Task requirements |
Write the next part of the Virgin supplier terms and conditions below, starting right after its final sentence.

We care about where the things we use and love come from
That’s why we seek out vendor partnerships that share our values and make it easy to provide transformational experience for Sailors.
Code of Conduct
Working with us is such a trip, we get a lot of offers. That’s why we made list about out ethical must haves and deal breakers. Have a read.
Supplier Terms & Conditions
Terms aren’t our favorite things, but our lawyers tell us we need to have a few. Check them out here.
YOU REPRESENT THAT YOU HAVE READ AND AGREE TO BE BOUND BY THE TERMS AND CONDITIONS.
FROM TIME TO TIME, VIRGIN MAY MODIFY THESE TERMS AND CONDITIONS. PLEASE MONITOR THESE TERMS AND CONDITIONS YOUR ACCEPTANCE OF VIRGIN’S ORDER, WILL CONSTITUTE YOUR ACCEPTANCE OF THE TERMS AND CONDITIONS, AS MODIFIED.
ANY TERMS AND CONDITIONS PROPOSED BY YOU WHICH ARE IN ADDITION TO OR WHICH CONFLICT WITH THESE TERMS AND CONDITIONS ARE EXPRESSLY REJECTED BY VIRGIN AND SHALL BE OF NO FORCE OR EFFECT.
(a) This Order is BUYER’s offer to SUPPLIER and does not constitute an acceptance by BUYER of any offer to sell contained in a quotation, catalog or proposal. Any reference to such offer to sell contained in a quotation, catalog or proposal is solely for the purpose of incorporating the description and specifications of the Products and Services contained therein to the extent that such description and specifications do not conflict with the description and specification on the face of this Order. This Order consists only of the terms contained herein and on the face of this Order and any supplements, specifications or other documents expressly incorporated herein by reference.
(b) By acknowledgement of this Order or by shipping the Products or by performing the Services called for by this Order, SUPPLIER agrees to the terms and conditions of sale contained in this Order, notwithstanding any statements in SUPPLIER’s forms to the contrary. Any additional or different terms or conditions communicated orally by SUPPLIER or contained in SUPPLIER’s acknowledgement of this Order or any other forms, or any alterations made to these terms and conditions shall be deemed objected to by BUYER without need of further notice of objection and shall be of no effect nor in any circumstance binding upon BUYER unless accepted by the BUYER’s Sr. Director, Legal in writing, notwithstanding any acceptance of any Products or Services provided hereunder. Acceptance or rejection by BUYER of any such additional terms or conditions shall not constitute an acceptance of any other additional term or condition.

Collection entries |
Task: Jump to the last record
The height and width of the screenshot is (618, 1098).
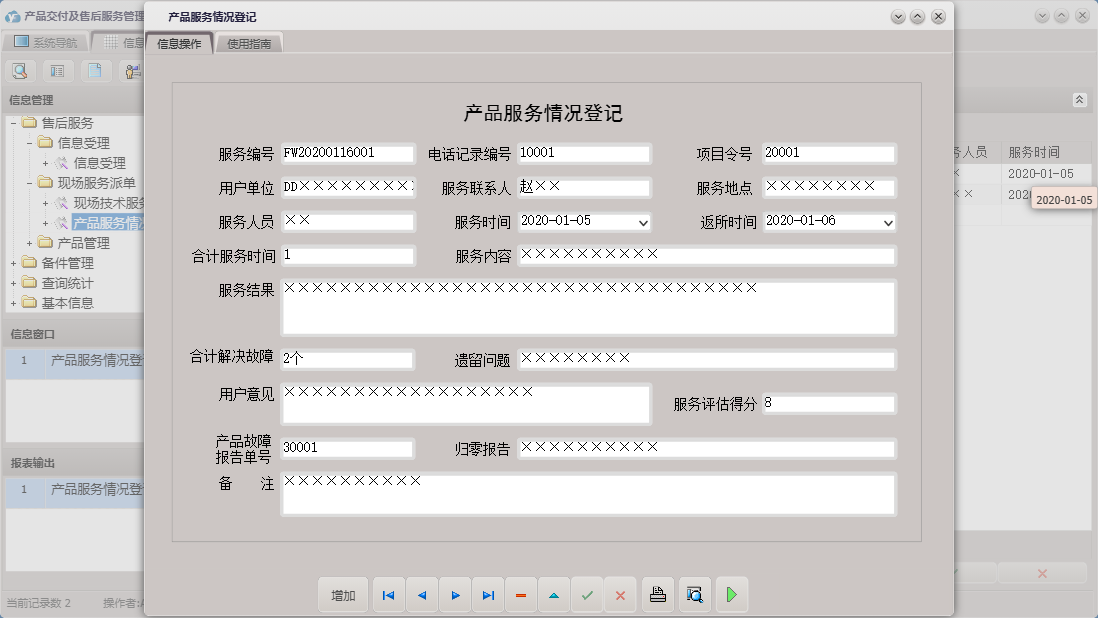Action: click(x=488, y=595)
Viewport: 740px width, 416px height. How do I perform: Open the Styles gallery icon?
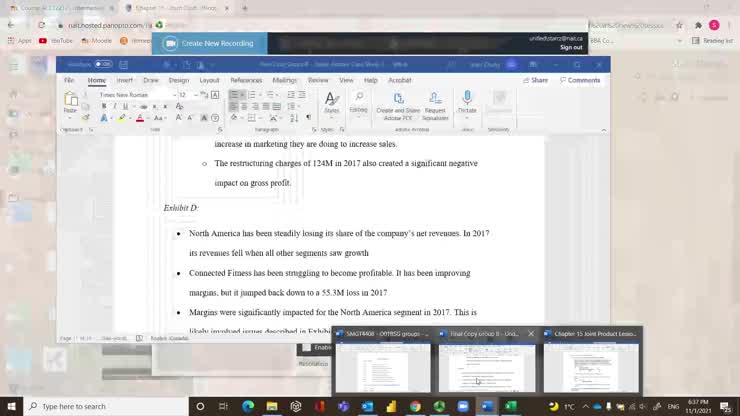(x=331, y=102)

Reply |
(c) To the extent BUYER and SUPPLIER enter into a separate, specific written agreement executed by both parties regarding the purchase of the Products and/or Services to which this Order applies, such agreement shall govern such purchases where conflicts exist between it and these terms and conditions.
(a) All Confidential Information (as hereinafter defined) is the sole and exclusive property of BUYER, and SUPPLIER shall have no right, title or interest therein or claim to any profits therefrom. Confidential Information shall be disseminated only to those employees assigned to BUYER hereunder on a need-to-know basis, and SUPPLIER shall hold all Confidential Information in trust and confidence for BUYER. SUPPLIER will not, during or at any time after termination of this Order, directly or indirectly, use for itself or another, or copy, sell, transfer, disclose or make available to any other person or entity, in any form or manner whatsoever, any Confidential Information except as such use or disclosure may be expressly permitted by the prior written consent of BUYER. SUPPLIER will also observe the same obligations with respect to trade secrets and other confidential information of third parties obtained by SUPPLIER as a result of BUYER’s business relationship with such third parties.
(b) For purposes hereof, the term “Confidential Information” shall includeall technical, commercial, and operations knowledge, data and information relating to BUYER or to third parties with whom BUYER has a business relationship, including: (a) all Inventions, designs, business plans, or ideas and concepts related to VIRGIN; (b) information of a business nature, including without limitation information relating to cost, profits, losses, sales or customers; and (c) any other confidential information to which SUPPLIER, has had access during the period of this Order. The obligations of confidentiality shall not apply to any information which (i) was previously known to SUPPLIER; (ii) is or becomes publicly available through no fault of the SUPPLIER; (iii) is disclosed to SUPPLIER through a third party which has no obligation of confidentiality to BUYER; or (iv) is independently developed by SUPPLIER outside the scope of this Order.
(a) Orders within the United States. Any action or proceeding arising out of or related to an Order placed with a SUPPLIER in the United States of America shall be instituted and litigated in any federal or state court located in Broward County, Florida. SUPPLIER hereby submits to the jurisdiction of all courts located in Broward County, Florida with respect to any action or proceeding arising out of such Order, and SUPPLIER hereby waives any venue or other objection which it may have to any such action or proceeding being brought in any court located in Broward County, Florida. It is mutually agreed by and between the BUYER and SUPPLIER that they hereby do, waive trial by jury in any action, proceeding or counterclaim brought by either of the parties hereto against the other on any matter whatsoever arising out of, relating to, or in any way connected with Orders within the United States.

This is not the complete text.